In this article, we focus on using control-flow integrity to protect memory safety.

### 2.2 Control-flow Hijacking Attacks

Control data refers to return instruction or indirect jump or call instructions. Non-control data refers to data other than control data such as user identity, password, or other critical data that may influence the execution of the program. Attackers may change both control data and non-control data to bend the control flow of the program. Figure 2.3 is an overview of control-flow hijacking in which the attackers can bend the control flow from normal execution to attacker aimed malicious code. A basic control-flow integrity policy can only protect
the system from control data attacks. Some CFI mechanisms such as $\mu$CFI[19] add other instrumentations to record the context of the critical data that will influence the program. This to some extent can partially protect non-control data attacks.

![Control Flow Diagram](image)

**Figure 2.3: Hijack The Control Flow**

Here are some examples of control-flow hijacking attacks:

1. Return to LibC attack [37]: redirect control to existing vulnerable code in C library.
2. Return oriented programming [34]: chain the gadgets using return instructions.
3. Jump oriented programming [5]: chain the gadgets by using dispatch gadget.

### 2.3 Control-flow Integrity

Control-flow integrity is a security policy that guarantees the control flow at runtime is legal. Typically it will have a control-flow graph(CFG) to refer to at program runtime and check whether the executed control flow matches the CFG. There are three critical elements for control-flow integrity: control-flow graph construction, program runtime enforcement, and runtime overhead.
2.3.1 Control-flow Graph

A control-flow graph can be constructed in three ways. If given the firmware’s source code, we can use static analysis to construct the CFG called static CFG. Static CFG is an over-approximation of the firmware. Thus, it allows false negative (regard illegal control flow as legal transfer) in CFI. Figure 2.4 gives a scenario of a false negative in CFI. If has two call sites: call_site_a and call_site_b and has two targets (where the pointer can point to) target_a and target_b. The static CFG constructed by static analysis are pointes-to set and allow f point to either target_a and target_b, which is not always the case. For instance, at function f’s call site a, it points to target_b and it points to target_a at function f’s call site b. If the attacker bends the control flow of b at call site a to point to target_a, CFI will not raise an alarm since it does not violate the CFG. target_a and target_b are called Equivalent Class (EC). The ultimate goal of CFI is to let each pointer point to a unique target so that reducing EC can help improve the security guarantee of CFI.

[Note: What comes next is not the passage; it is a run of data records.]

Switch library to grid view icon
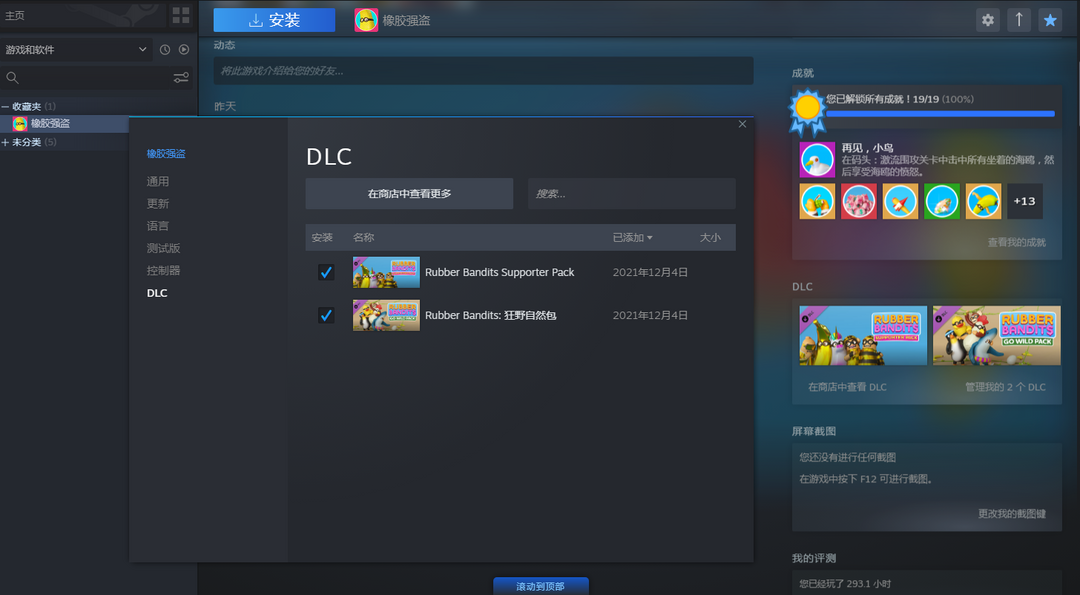1080x595 pixels. click(x=180, y=15)

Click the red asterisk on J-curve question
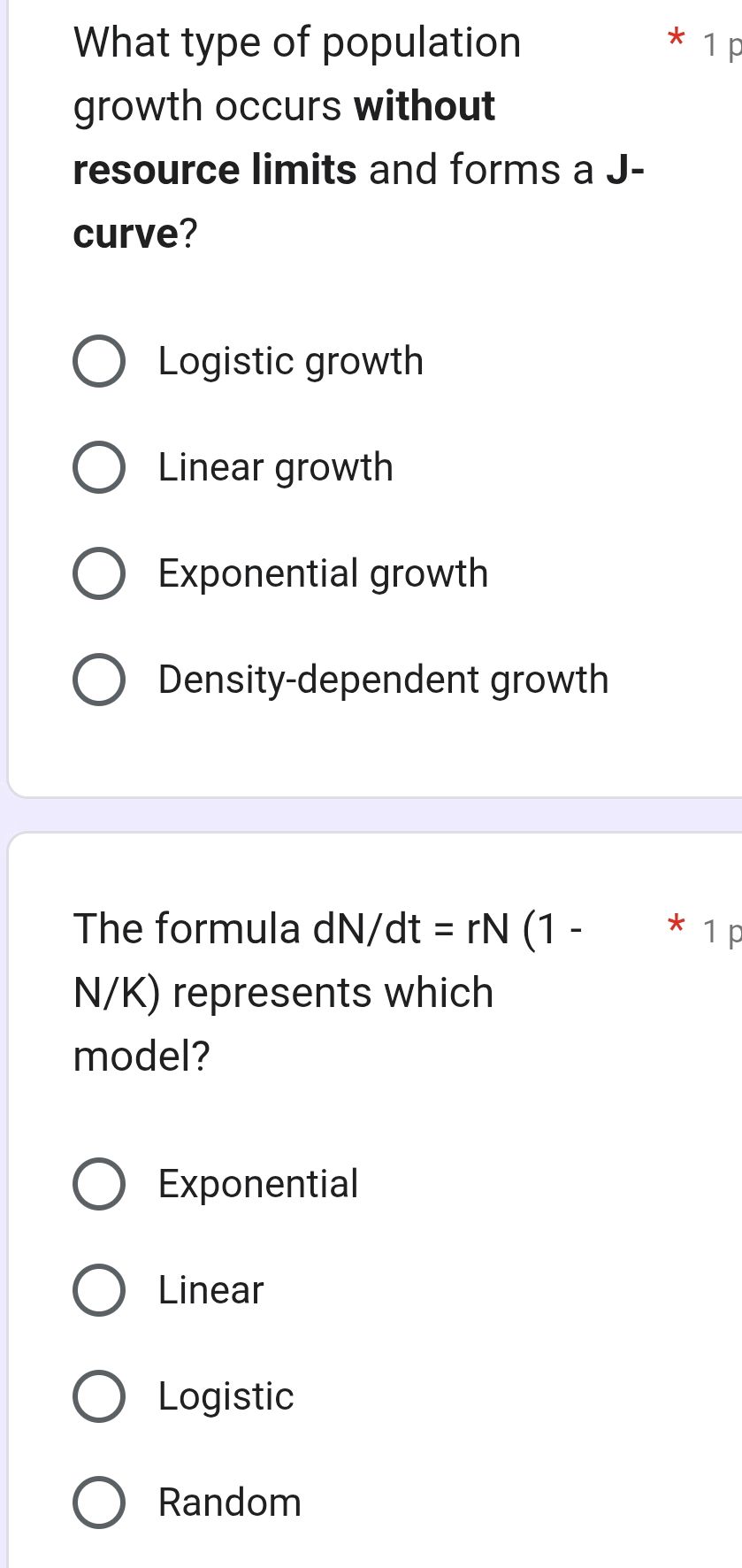pyautogui.click(x=677, y=40)
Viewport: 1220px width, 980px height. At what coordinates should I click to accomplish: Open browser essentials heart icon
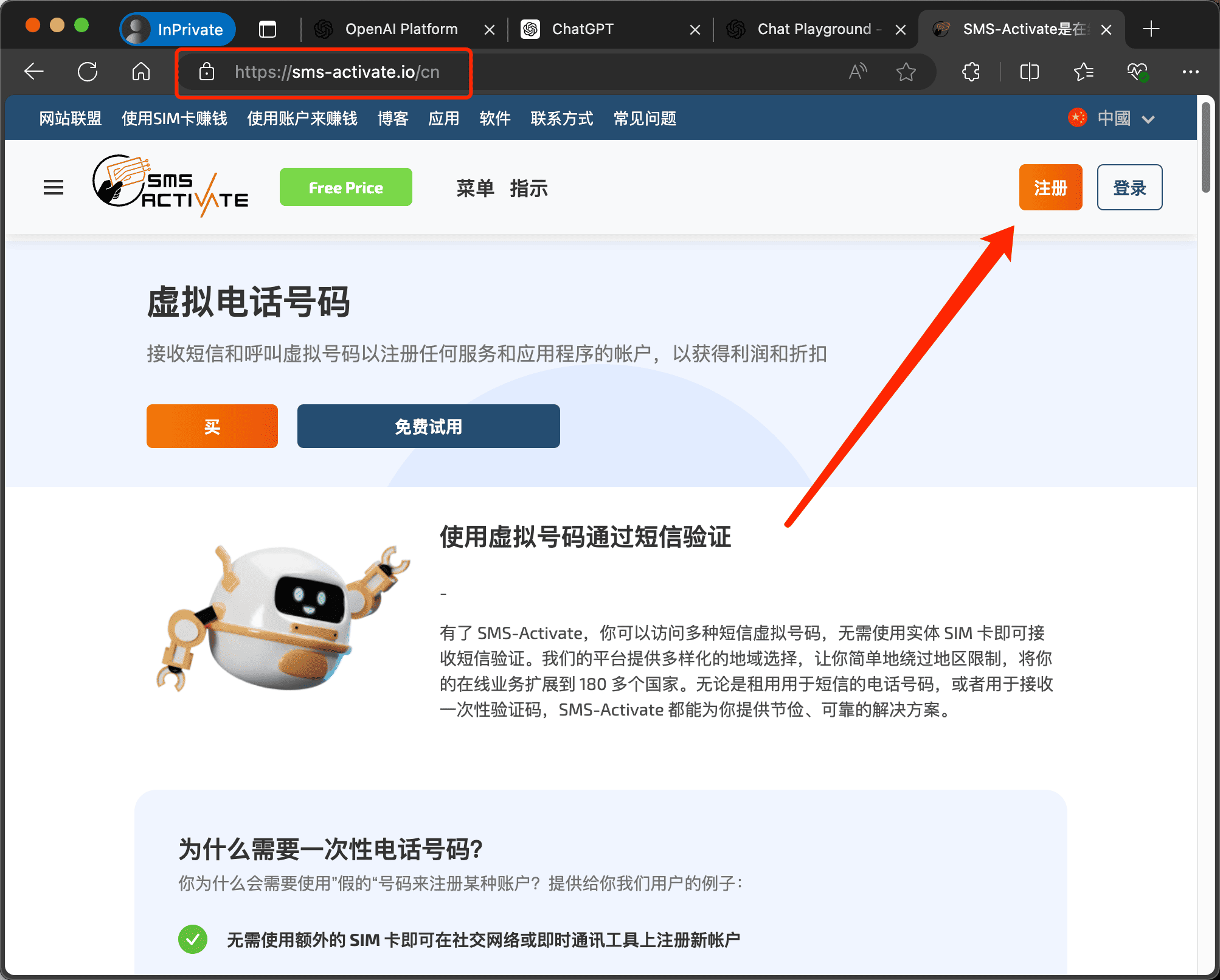tap(1137, 72)
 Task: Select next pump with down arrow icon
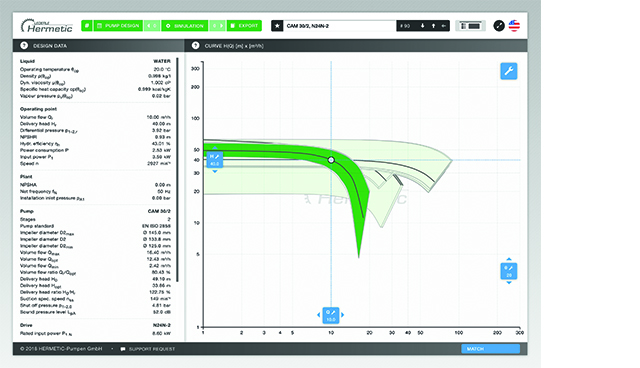422,26
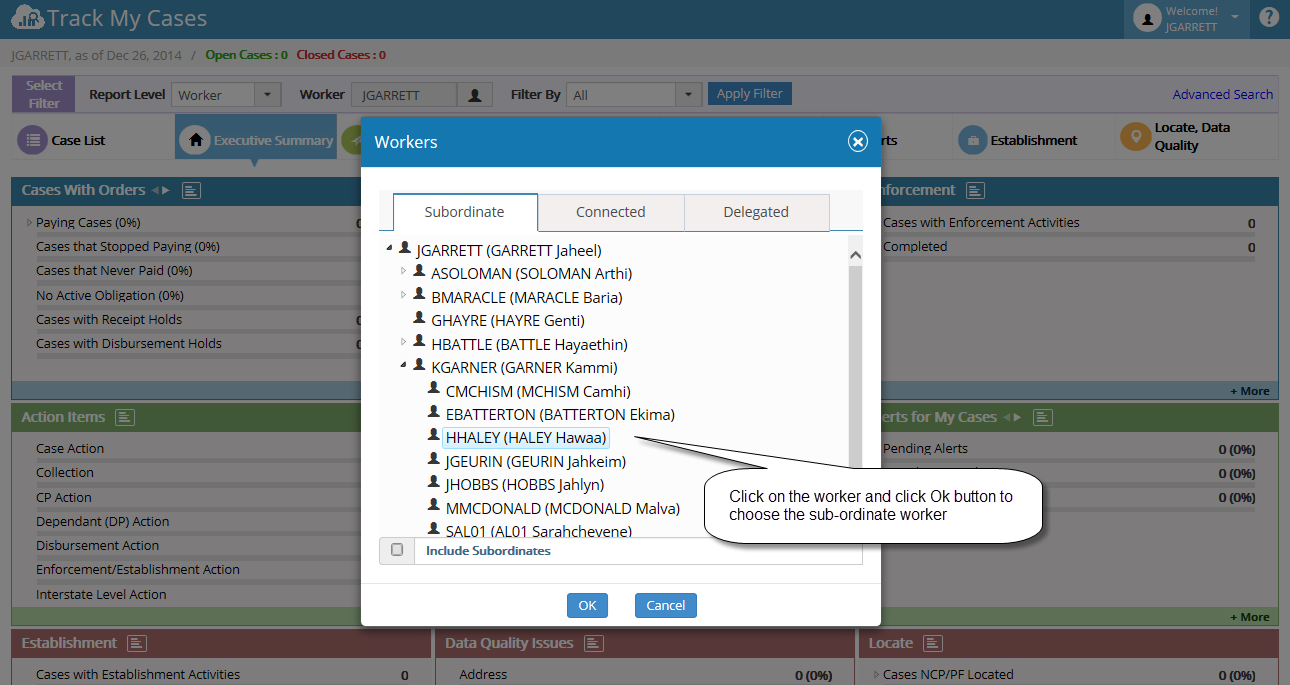Enable the Include Subordinates checkbox
Viewport: 1290px width, 685px height.
pos(397,550)
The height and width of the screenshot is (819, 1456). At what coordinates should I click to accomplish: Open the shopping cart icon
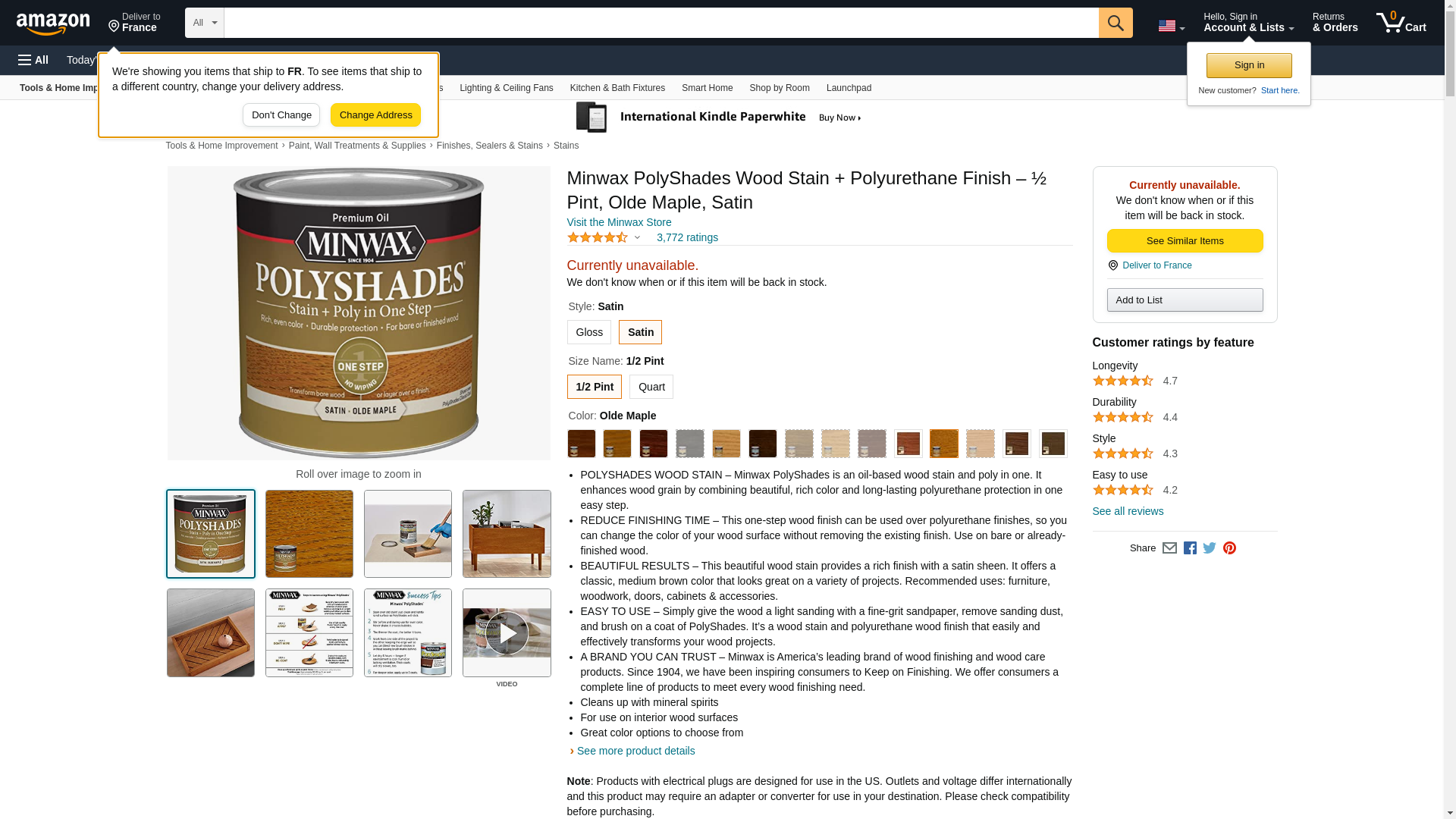(x=1401, y=23)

![Figure 2.4: Equivalent Class](image)

To solve this issue, many mechanisms propose using context-sensitive or path-sensitive CFI to get a more precise CFG. Some mechanisms propose using hardware \[8][10][11][12][19] to track the executed path at program runtime. This is called dynamically constructed CFG. Others \[21][22][30] focusing on adding more context such as call site, function and object origin during instrumentation.

If the source code of the firmware is not available, which is usually the case, we need to construct the CFG from the binary. CFG from the source code is more accurate than that from the binary since it is hard to recover the semantics from binary to source code. Recently, getting an accurate CFG from binary is still a hard problem to be solved.
2.3.2 Program Runtime

During program runtime, purely software-based mechanisms can enforce CFI policy without hardware support such as $\pi$CFI [30]. Many other mechanisms [8][10][19][22] used hardware to either increase context of the program to get a more precise CFG or use hardware to protect the metadata protection more efficiently. CCFI [29] applied cryptography on the system to enforce CFI. After instrumenting the program, reference monitors check CFI policy according to the CFG at runtime. To ensure the program runtime is secure, many mechanisms use hardware or software isolation to isolate metadata and reference monitor outside the sandboxing.

2.3.3 CFI Policy

There are various control-flow integrity policies have been introduced. Although their main topics are all control-flow integrity, they focused on different aspects.

- **Forward-edge CFI**: Some mechanisms focused on forward-edge control-flow transfer checking which means they only consider indirect jump and call. Those CFI policies without backward edge checking are considered to be context-insensitive CFI.

- **Backward-edge CFI**: Backward-edge CFI policies are usually focused on optimizing the system to handle return instructions more efficiently. $\mu$RAI [2] replaces all return instructions with a direct jump to avoid using shadow stack. PACStack [27] used ARM Pointer Authentication to check the return policy more accurately and efficiently.

- **Coarse-grained CFI**: If the policy only allows a few ECs or just one Equivalent Class, it is considered to be coarse-grained. An extreme example of coarse-grained CFI is the policy that allows all return instructions to the set of all return addresses which does not care if they are legal or not. binCFI [42], CCFIR [41] are examples of coarse-grained CFI.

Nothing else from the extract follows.